━━━ MATERIALS PROVIDED ━━━
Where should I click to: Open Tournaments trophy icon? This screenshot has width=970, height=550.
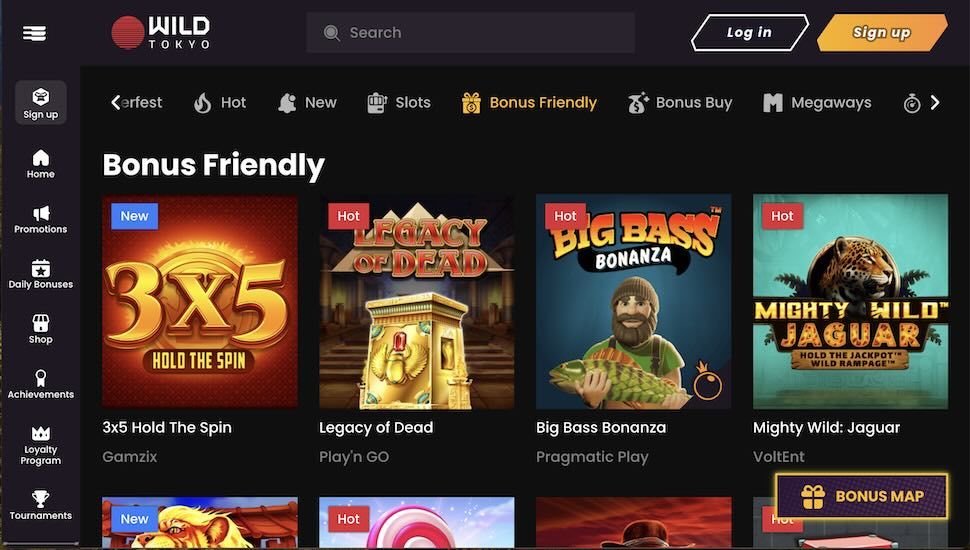[41, 498]
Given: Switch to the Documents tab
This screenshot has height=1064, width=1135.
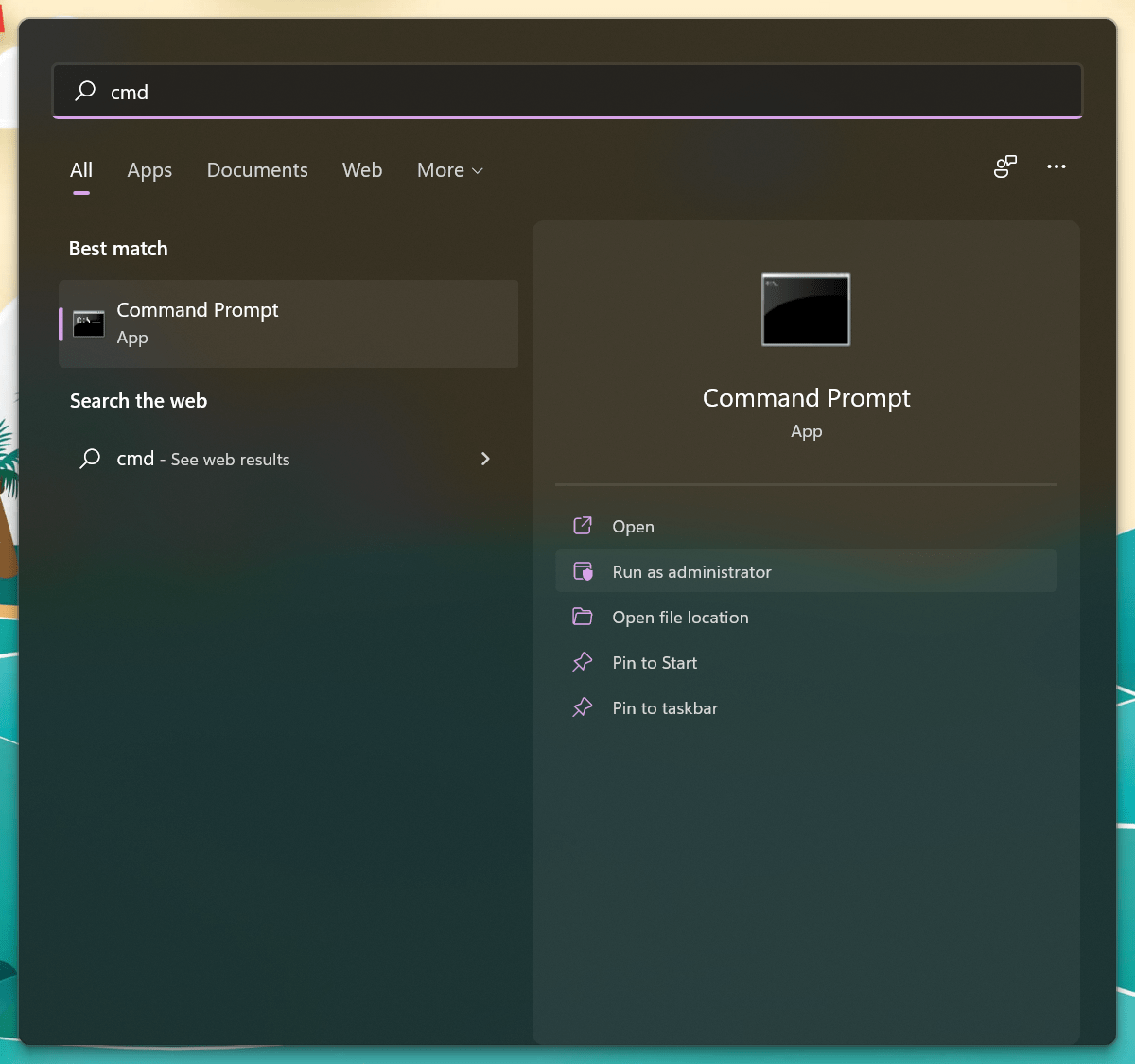Looking at the screenshot, I should [257, 170].
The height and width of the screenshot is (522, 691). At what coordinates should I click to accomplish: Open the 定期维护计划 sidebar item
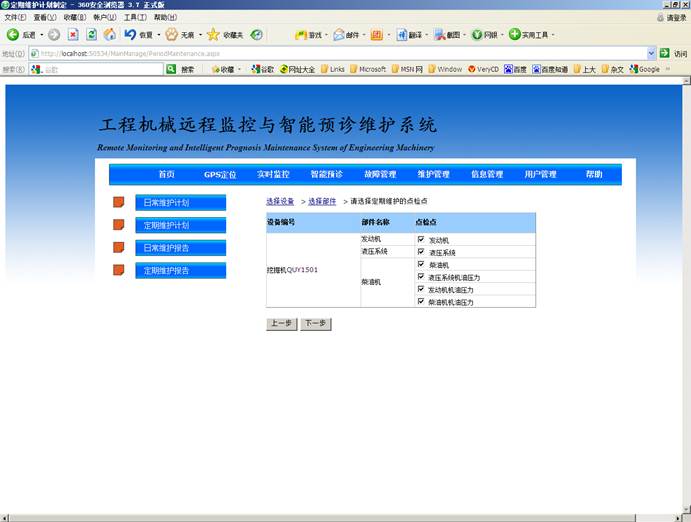pyautogui.click(x=180, y=226)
━━━
EXERCISE »
Set down word for word every line from the one containing "The height and" through the last line of the records above, both ends included. Leave out the pictures.

YOUR RESPONSE »
The height and width of the screenshot is (522, 691). At what coordinates should I click to accomplish: Open the 定期维护计划 sidebar item
pyautogui.click(x=180, y=226)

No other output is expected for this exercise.